Task force offers recommendations to improve services

By Pamela Berard
August 22nd, 2014

A Connecticut task force created by legislation following the Sandy Hook Elementary School shootings released its final report featuring 47 recommendations designed to improve behavioral health services for young adults.

The Task Force to Study the Provision of Behavioral Health Services for Young Adults was created under An Act Concerning Gun Violence Prevention and Children’s Safety to analyze and make recommendations for behavioral health services for people ages 16-25. It was one of several initiatives created after the Sandy Hook shootings.

Task force member Marcy Kane, Ph.D., licensed clinical psychologist, vice president of child services at Wellmore Behavioral Health and a Connecticut Psychological Association board member, says the task force’s recommendations reinforce many themes being addressed in other initiatives since Sandy Hook.

“A lot of our recommendations talk about increasing collaboration between pediatric and primary care (physicians) and mental health, really finding more ways for behavioral health providers to be integrated into primary and pediatric offices,” Kane says.

The task force recommended mandatory screening for behavioral health problems for ages 0-25. Primary care settings are preferred over schools for the screenings, members concluded. “Some school districts have really great resources and others just don’t have enough, so just to mandate schools to do something without equalizing the playing field across the state, that recommendation wouldn’t really take off,” Kane says. “So most of the screening practices fell within primary care (in the report).

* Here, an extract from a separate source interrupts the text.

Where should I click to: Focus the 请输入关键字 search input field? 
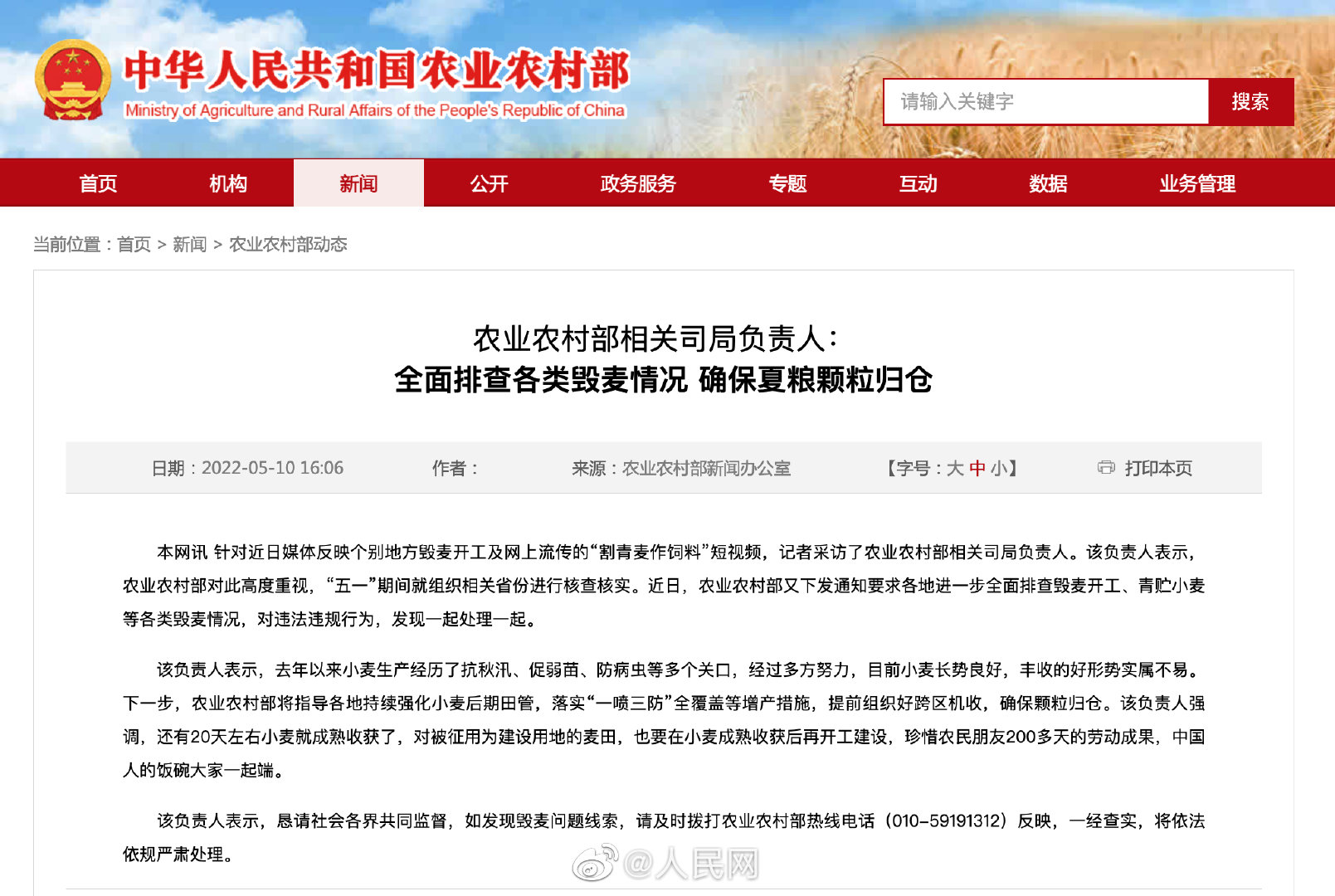[1045, 102]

We felt that might be an area where it might be the easiest reimbursement mechanism.”

The task force also emphasized the need for stronger communication and coordination across mental health and primary care providers.

Kane praised an initiative called Access Mental Health, supported by Medicaid that makes behavioral health case managers available 24 hours a day to respond to primary care physicians who have questions or need to be connected to community mental health services. Kane says that she would like to see such a program more widely used statewide.

The task force addressed ways to help families and individuals in crisis better navigate the system, such as through expansion and upgrade to the current 2-1-1 Crisis Line, which provides a mobile response for anyone seeking help for a child up to age 18 in psychiatric crisis. The report recommends increasing the scope to ages 18-24.

The report also recommended in-service training in mental health competencies for school-based social workers and psychologists, as well as administrators, teachers and resource officers, to help them identify signs and symptoms of mental illness and refer students to the appropriate supports.

The task force also addressed a need for commercial insurers to cover some of the same types of evidence-based treatments that are covered through public insurance programs. “We need to find a way to incentivize private insurance companies without mandating them,” Kane says.

State Sen. Dante Bartolomeo (D-13th District) says she supports many of the task force’s recommendations, including increased education for pediatricians about mental health.

“If (pediatricians) know enough to ask certain questions, they can then know enough to provide certain support,” she says. “Those are the types of things we are looking at and trying to establish and set up and not in an invasive and intrusive way.”

Last year, Bartolomeo co-sponsored successful legislation (An Act Concerning the Mental, Emotional, and Behavioral Health of Youths) seeking to reduce mental, emotional and behavioral health issues in children through more early identification and intervention. Bartolomeo says it’s important that children receive appropriate care starting from birth (including maternal health).

The legislation promotes improved coordination of services. “We want to make it so that there’s no wrong door,” she says. “So that if someone gets involved in a system, that providers and agencies are able to communicate across and between agencies so that it’s a natural transition and a continuum of care.”

Bartolomeo says the legislation is currently in the implementation process. Among other goals, it aims to establish processes so that children and young adults whose primary need is mental health intervention are placed into appropriate mental health treatment instead of the juvenile justice or corrections systems.